### RECORDS FOR THIS TASK
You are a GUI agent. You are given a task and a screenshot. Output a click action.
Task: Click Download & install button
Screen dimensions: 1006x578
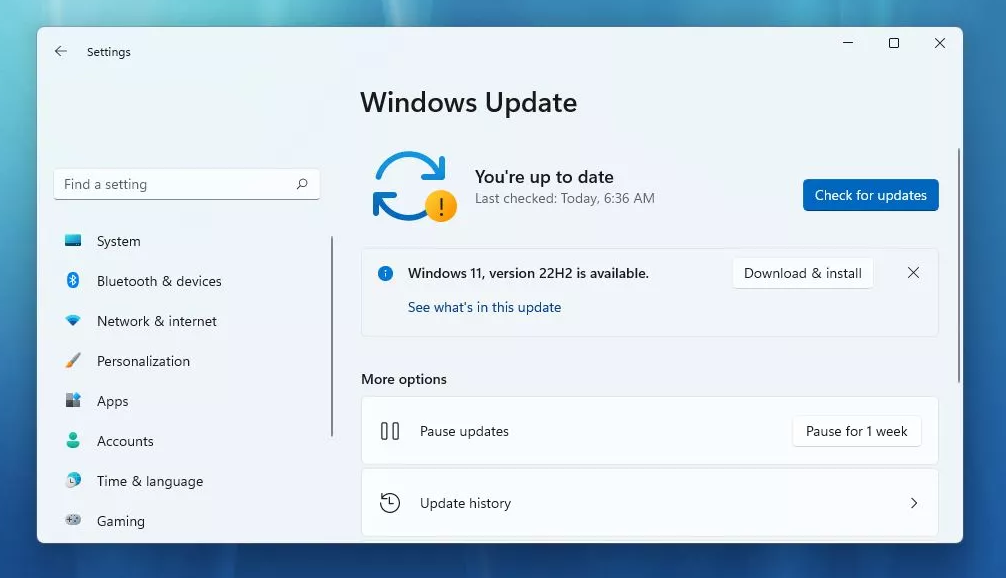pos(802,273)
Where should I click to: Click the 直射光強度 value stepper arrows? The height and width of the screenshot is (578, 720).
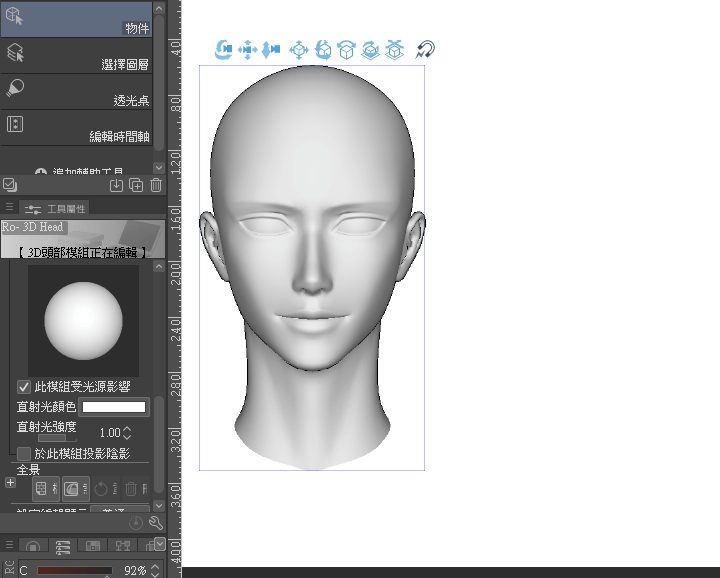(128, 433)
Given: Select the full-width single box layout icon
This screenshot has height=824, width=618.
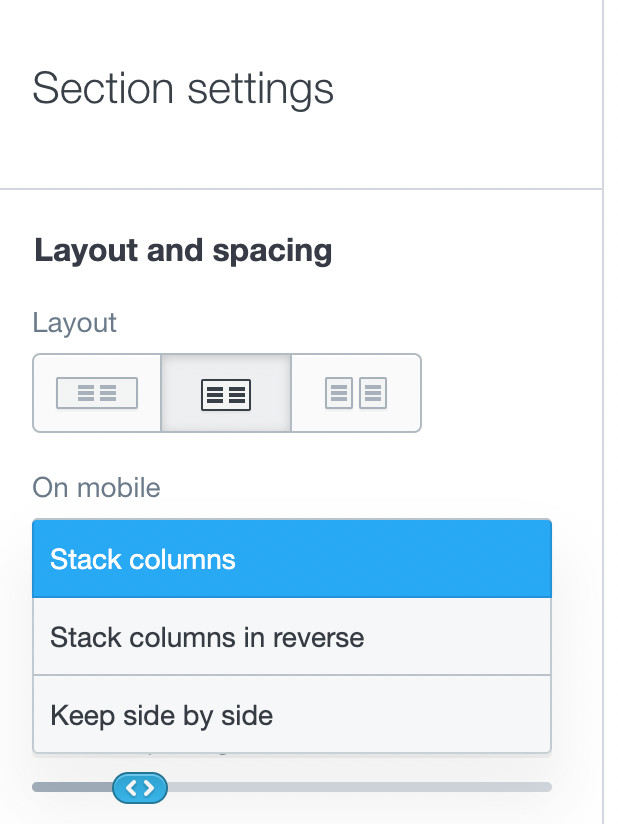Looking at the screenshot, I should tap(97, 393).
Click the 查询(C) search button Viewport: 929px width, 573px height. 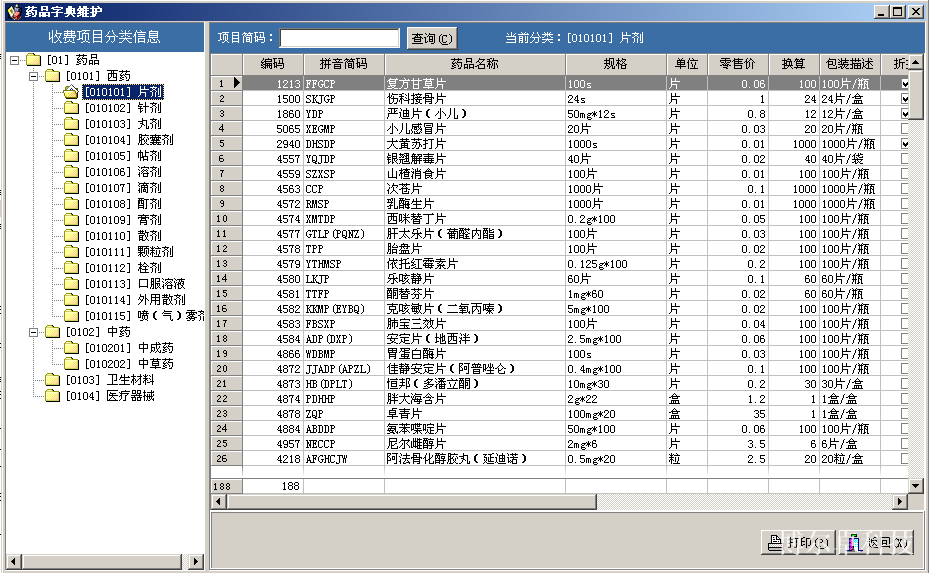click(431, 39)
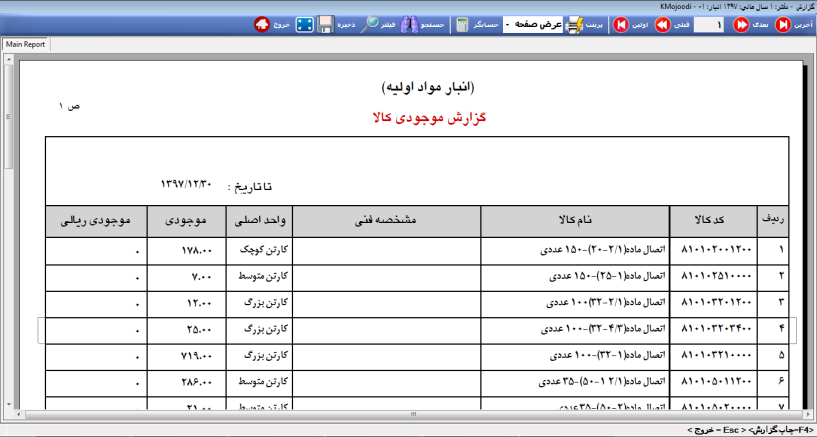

### WHAT TO WORK ON
Write out the items word for word, from the line with "Where should I" up to and including the line with "Looking at the", and omit the pictures.

### SOLVED PROBLEM
Where should I click to: Click the 直射光強度 value stepper arrows? The height and width of the screenshot is (578, 720).
(128, 433)
Given: Select the full-width single box layout icon
This screenshot has height=824, width=618.
Looking at the screenshot, I should tap(97, 393).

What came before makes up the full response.